Pero principio tienen las cosas. El Ministerio de Salud argentino, en una publicación de 2012 recoge la tesis de que todo empezó en los soldados brasileños que estaban en Asunción. La trasmisión habría sido causada por «soldados y prisioneros que regresaban de la guerra del Paraguay».
Según este documento, y después de causar 2000 decesos en Corrientes, la fiebre amarilla se había apoderado de la capital «provocando la muerte del 8% de los porteños». Parece que las autoridades estaban ocupadas preparando el carnaval y recién pasaron de la indiferencia al espanto «cuando en el mes de marzo se registran 40 muertes por día». El Director del Departamento de Higiene y Obras de Salubridad ya había advertido el peligro en febrero de 1871, pero prevalecieron las carnestolendas… y la economía. ¿Qué hacer? Cuarentena, cerrar el puerto, dejar sin cobrar los tributos, prohibir el tránsito de mercaderías… ¿Con qué se paga la deuda de guerra? Cobrarle a los paraguayos… El gobierno se encontraba en una horrenda disyuntiva.

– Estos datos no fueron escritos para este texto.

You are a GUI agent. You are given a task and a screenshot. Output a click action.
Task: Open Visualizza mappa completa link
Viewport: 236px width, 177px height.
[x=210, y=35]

Cuando las defunciones pasaron a 100 por día, el presidente Sarmiento debe haber considerado que si Dios no pide cuentas de la sangre derramada, menos pediría de una medida de emergencia. Entonces tomó una rápida acción: huyó de Buenos Aires. Por supuesto no se olvidó del vicepresidente Alsina ni de una comitiva de «setenta zánganos» que viajaron en el mismo tren. El diario La Prensa, que era propiedad de los Mitre, agrega: «Hay ciertos rasgos de cobardía que dan la medida de lo que es un magistrado y de lo que podrá dar de sí en adelante, en el alto ejercicio que le confiaron los pueblos». En esa época no había videoconferencias de modo que la actitud era equivalente al abandono del cargo. Es llamativo que esto que parece un ataque político sea recogido por un documento oficial del gobierno argentino. Pero algún derecho tenía Mitre de decirlo cuando él y su hijo se quedaron en Buenos Aires a enfrentar la situación.
La temática da para muchas reflexiones.
¡Suerte que no tenemos a Sarmiento en la presidencia!, es la que me salta a la mente.